Segment Start: PROVIDED DATA

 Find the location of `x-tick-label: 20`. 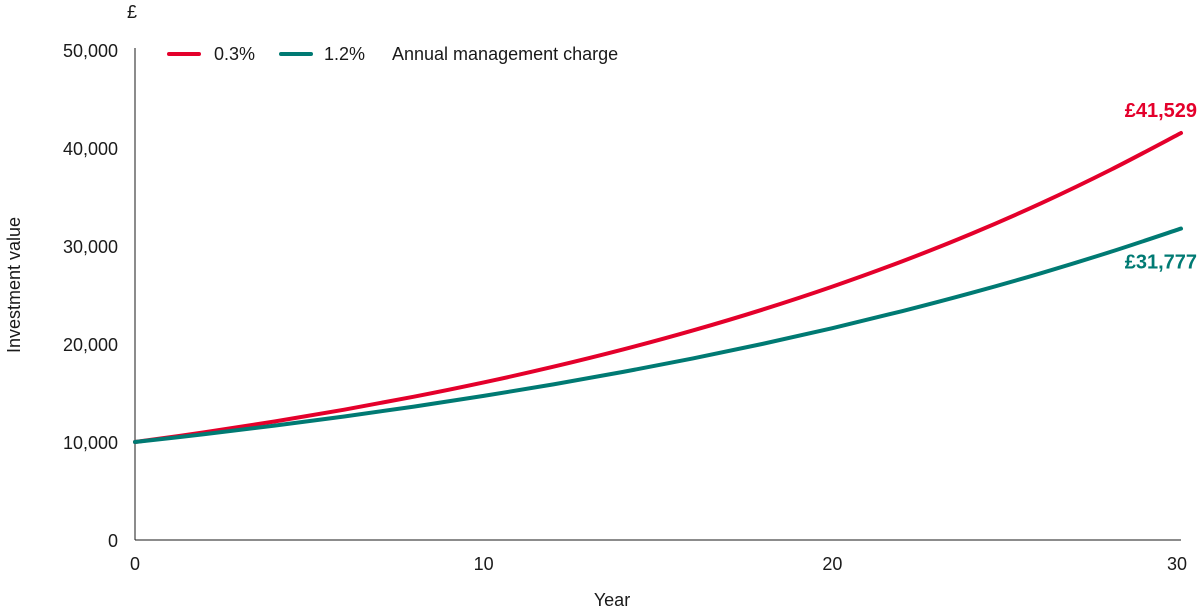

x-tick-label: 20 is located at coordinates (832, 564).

Segment End: PROVIDED DATA
Segment Start: PROVIDED DATA

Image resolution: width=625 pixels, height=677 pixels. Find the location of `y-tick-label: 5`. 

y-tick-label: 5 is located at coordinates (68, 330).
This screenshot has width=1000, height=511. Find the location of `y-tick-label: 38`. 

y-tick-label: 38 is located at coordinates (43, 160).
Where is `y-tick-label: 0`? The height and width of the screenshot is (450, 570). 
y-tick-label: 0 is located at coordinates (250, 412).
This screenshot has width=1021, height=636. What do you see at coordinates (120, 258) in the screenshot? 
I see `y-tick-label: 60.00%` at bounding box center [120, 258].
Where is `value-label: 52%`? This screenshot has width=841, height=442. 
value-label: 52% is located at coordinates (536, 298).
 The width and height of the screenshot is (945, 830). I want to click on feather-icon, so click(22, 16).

Segment End: PROVIDED DATA
Segment Start: PROVIDED DATA

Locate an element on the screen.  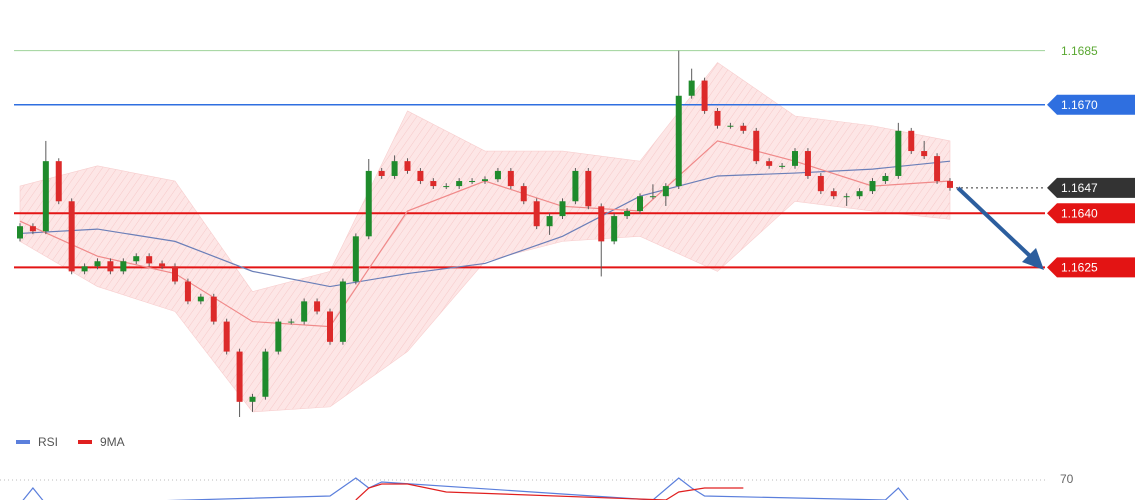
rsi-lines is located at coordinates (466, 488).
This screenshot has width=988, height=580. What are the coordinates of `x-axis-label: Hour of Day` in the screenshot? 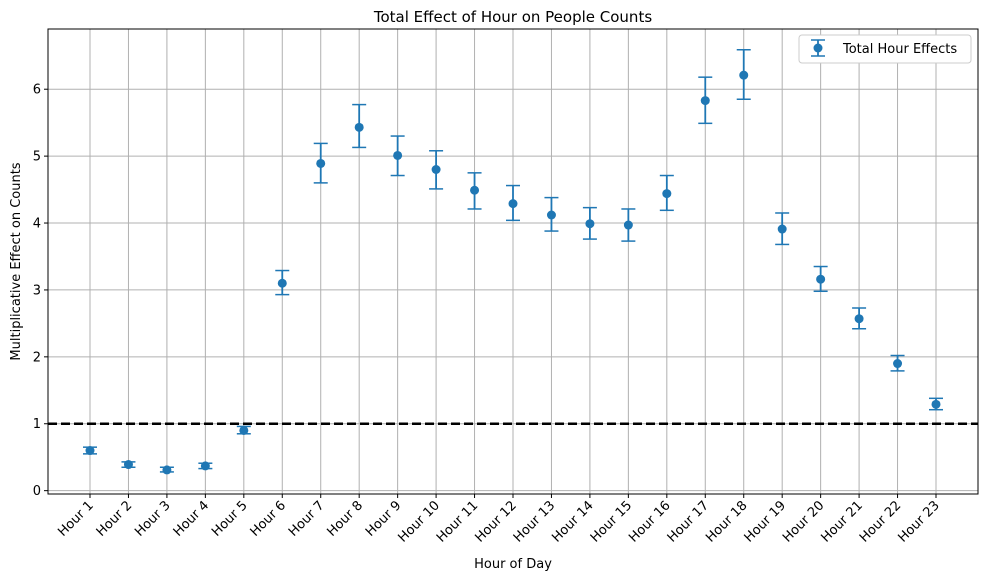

Segment End: PROVIDED DATA

## TASK STATEMENT:
Reproduce verbatim everything in the material from the line containing "is (450, 570)." down to the line containing "The width and", including both of those lines.

## SOLUTION TO THIS PROBLEM:
Where is `y-tick-label: 0`? The height and width of the screenshot is (450, 570). 
y-tick-label: 0 is located at coordinates (250, 412).
This screenshot has width=1021, height=636. What do you see at coordinates (120, 258) in the screenshot? 
I see `y-tick-label: 60.00%` at bounding box center [120, 258].
Where is `value-label: 52%`? This screenshot has width=841, height=442. 
value-label: 52% is located at coordinates (536, 298).
 The width and height of the screenshot is (945, 830). I want to click on feather-icon, so click(22, 16).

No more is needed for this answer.